The UNESCO had coordinated the establishment of Indian Ocean Tsunami Warning and Mitigation System in the aftermath of 2004 December tsunami that had claimed a number of lives in Tamil Nadu and other states on the eastern coast of India apart from causing a large scale devastation in Japan and Srilanka.
The ITEWC was set up in 2007 as a part of Indian National Center for Ocean Information Services (INCOIS), Hyderabad, and is claimed to be capable of detecting tsunamigenic earthquakes within 10 minutes of the occurrence of earthquake on the sea bed and issue timely tsunami advisories to disaster management officials as well as to the vulnerable communities.

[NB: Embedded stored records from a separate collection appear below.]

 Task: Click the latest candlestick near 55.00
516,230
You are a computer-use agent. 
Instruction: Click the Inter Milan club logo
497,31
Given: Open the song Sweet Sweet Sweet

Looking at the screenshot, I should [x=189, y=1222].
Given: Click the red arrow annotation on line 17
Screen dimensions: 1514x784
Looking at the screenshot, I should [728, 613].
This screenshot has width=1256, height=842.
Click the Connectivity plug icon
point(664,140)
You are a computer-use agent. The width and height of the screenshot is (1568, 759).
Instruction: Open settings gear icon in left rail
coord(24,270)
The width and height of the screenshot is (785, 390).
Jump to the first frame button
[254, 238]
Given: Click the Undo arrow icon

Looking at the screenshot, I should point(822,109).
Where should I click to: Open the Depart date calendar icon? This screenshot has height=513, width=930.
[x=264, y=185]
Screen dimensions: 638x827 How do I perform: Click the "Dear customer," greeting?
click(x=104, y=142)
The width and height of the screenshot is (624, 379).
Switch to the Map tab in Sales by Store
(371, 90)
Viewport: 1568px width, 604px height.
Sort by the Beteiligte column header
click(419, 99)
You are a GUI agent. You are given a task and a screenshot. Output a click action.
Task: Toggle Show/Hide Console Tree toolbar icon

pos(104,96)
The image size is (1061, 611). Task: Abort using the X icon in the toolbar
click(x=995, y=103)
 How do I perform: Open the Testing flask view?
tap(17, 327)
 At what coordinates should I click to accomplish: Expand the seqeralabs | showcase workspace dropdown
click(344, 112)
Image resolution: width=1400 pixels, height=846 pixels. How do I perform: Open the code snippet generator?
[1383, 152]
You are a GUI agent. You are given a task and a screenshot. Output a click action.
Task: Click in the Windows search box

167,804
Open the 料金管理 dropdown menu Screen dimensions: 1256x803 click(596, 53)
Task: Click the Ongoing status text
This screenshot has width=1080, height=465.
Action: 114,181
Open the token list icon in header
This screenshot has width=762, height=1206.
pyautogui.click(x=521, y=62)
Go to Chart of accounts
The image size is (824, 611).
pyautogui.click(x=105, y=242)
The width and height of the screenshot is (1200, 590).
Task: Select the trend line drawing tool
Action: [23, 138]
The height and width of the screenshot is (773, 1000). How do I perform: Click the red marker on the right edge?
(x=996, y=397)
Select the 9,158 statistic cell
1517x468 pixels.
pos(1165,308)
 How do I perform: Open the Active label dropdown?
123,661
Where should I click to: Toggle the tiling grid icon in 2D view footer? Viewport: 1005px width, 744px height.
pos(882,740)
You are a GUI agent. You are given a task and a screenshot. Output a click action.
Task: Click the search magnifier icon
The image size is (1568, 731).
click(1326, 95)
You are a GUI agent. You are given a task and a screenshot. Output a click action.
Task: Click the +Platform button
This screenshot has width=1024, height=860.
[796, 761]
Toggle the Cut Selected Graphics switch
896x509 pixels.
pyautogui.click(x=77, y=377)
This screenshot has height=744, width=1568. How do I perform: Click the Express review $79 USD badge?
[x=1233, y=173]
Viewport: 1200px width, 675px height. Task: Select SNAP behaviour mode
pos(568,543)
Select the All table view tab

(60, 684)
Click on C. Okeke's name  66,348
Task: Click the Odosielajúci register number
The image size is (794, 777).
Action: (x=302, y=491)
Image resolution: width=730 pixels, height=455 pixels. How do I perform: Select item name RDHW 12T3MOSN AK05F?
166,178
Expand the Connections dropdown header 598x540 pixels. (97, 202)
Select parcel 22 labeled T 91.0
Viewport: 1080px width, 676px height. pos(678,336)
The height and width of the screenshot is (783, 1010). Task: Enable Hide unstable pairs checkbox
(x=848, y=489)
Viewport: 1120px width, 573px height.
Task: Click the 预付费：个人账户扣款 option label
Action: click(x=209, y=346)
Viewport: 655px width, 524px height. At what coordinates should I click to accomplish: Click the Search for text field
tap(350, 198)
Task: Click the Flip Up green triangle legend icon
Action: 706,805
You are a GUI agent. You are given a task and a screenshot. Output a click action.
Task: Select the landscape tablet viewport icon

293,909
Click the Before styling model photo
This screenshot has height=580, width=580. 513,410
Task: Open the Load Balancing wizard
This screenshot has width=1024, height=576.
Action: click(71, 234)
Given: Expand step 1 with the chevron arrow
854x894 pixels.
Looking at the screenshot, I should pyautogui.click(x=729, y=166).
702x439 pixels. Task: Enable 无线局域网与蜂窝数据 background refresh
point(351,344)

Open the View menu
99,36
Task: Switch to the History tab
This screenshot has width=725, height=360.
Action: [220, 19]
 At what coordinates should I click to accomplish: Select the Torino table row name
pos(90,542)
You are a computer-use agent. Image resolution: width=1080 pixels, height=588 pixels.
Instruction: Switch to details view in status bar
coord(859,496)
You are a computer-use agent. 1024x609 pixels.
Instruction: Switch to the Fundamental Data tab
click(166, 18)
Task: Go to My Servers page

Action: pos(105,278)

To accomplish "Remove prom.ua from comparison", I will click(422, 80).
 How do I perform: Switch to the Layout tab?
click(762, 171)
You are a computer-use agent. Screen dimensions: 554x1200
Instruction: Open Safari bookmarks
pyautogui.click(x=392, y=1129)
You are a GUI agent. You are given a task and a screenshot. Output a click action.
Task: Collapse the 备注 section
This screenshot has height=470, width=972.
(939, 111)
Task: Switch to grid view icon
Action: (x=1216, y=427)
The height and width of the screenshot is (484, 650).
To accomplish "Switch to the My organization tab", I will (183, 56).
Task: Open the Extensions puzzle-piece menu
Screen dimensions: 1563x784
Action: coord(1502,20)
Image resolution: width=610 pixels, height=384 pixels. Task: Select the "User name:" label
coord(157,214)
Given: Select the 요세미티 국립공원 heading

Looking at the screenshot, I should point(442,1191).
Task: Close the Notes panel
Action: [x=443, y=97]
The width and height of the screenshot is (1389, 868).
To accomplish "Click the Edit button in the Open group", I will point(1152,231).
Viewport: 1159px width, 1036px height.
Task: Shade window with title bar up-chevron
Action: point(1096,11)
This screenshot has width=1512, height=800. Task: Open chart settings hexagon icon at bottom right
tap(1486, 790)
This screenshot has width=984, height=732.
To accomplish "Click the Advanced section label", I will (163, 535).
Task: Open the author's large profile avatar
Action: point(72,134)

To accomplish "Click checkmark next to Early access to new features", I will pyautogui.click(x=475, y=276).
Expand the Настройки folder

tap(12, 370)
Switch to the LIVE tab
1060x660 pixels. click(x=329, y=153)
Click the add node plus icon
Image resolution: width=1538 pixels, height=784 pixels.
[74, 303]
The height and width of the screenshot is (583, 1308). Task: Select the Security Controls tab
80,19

The IOWave 16 comprise two scenarios: the first will simulate an earthquake with a magnitude of 9.2 south of Sumatra, Indonesia, on September 7 at 8.30 am and the second will simulate an earth quake with a magnitude of 9.0 in Makran Trench south of Iran and Pakistan on September 8 at 11.30 am. Both exercises will be conducted in real time lasting for about 12 hours and ITEWC will issue 15 tsunami bulletins to both national and regional stake holders through GTS, email, fax, sms as well as web.
International observers and media teams from the United Nations Office for Disaster Risk Reduction(UNISDR) are being deputed to India and Seychelles to report on the drill as well as to prepare a film for the upcoming Asian Ministerial Conference on Disaster Risk Reduction-2016 in New Delhi which will be conducted from November 2-5, 2016, according to a statement.